Rio Tinto Ltd (ASX:RIO) today announced that CEO Jean-Sebastian Jacques; head of iron ore, Chris Salisbury; and head of corporate affairs, Simone Niven, will be stepping down from their roles following the Juukan Gorge incident. While someone losing their job should never been seen as a positive, is this the first high-profile ‘win’ for the growing group of ESG investors?
The G, standing for Governance, in ESG has come into focus in recent months, with corporate culture increasingly under the spotlight. On the one hand, AMP Ltd (ASX:AMP) has seen an incredible overhaul after a number of sexual harassment cases were made public, Westpac Banking Group (ASX:WBC) came under investigation over a number of Anti-Money Laundering breaches, which were blamed on its internal systems. Then came Rio Tinto and its decision to destroy the 46,000-year-old Juukan Gorge site, of incalculable cultural significance. To our understanding, the destruction didn’t breach any laws per se, with relevant permits obtained, but it clearly failed in the court of public opinion.
So is this a turning point for ESG investors? And a kick-start for the activist groups like Ownership Matters, who seek to influence business practices via shareholder votes and engagement? It certainly looks like it. Simon Thompson, Chairman of Rio Tinto had the following to say: “What happened at Juukan was wrong,” further indicating Rio Tinto was “determined to ensure that the destruction of a heritage site of such exceptional archaeological and cultural significance never occurs again at a Rio Tinto operation”.
In the months since the event, most major shareholders kept quiet publicly, indicating their preference to engage with the management team, rather than sell-out of the company completely. It is clear there has been a lot of pressure behind the scenes, particularly from the Australian Council of Superannuation Investors (ACSI), which stated in August ahead of the inquiry that “investors want to understand what changes the company will make to ensure an incident of this nature does not happen again.”
The increasing availability of information and transparency demanded by management and boards means these sorts of issues can no longer be swept under the rug. Activism is an important part of operating in public and private markets as the world seeks to move to a more sustainable economy beyond this pandemic. As engagement with superannuation and investment continues in the years ahead, investors will only become more aware of the activities of the companies their capital is used to support.

▶ **Information provided**:
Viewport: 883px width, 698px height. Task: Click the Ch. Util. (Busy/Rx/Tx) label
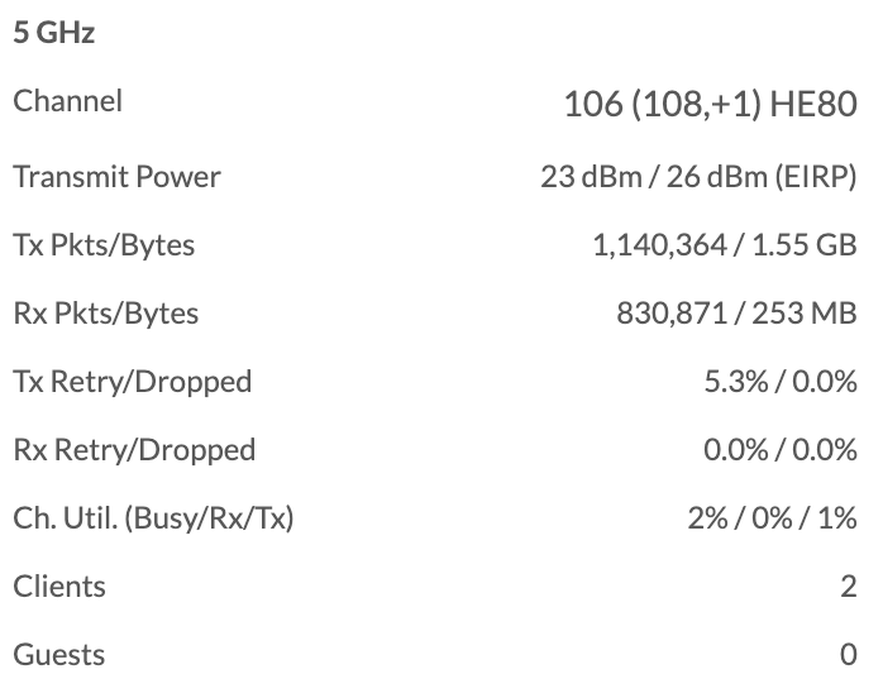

▶ **Exercise aim**:
Write out the Rio Tinto article word for word, starting at "The G, standing" and ending at "of public opinion.". The listing has no connection to the Rio Tinto article.

▶ **Response**:
The G, standing for Governance, in ESG has come into focus in recent months, with corporate culture increasingly under the spotlight. On the one hand, AMP Ltd (ASX:AMP) has seen an incredible overhaul after a number of sexual harassment cases were made public, Westpac Banking Group (ASX:WBC) came under investigation over a number of Anti-Money Laundering breaches, which were blamed on its internal systems. Then came Rio Tinto and its decision to destroy the 46,000-year-old Juukan Gorge site, of incalculable cultural significance. To our understanding, the destruction didn’t breach any laws per se, with relevant permits obtained, but it clearly failed in the court of public opinion.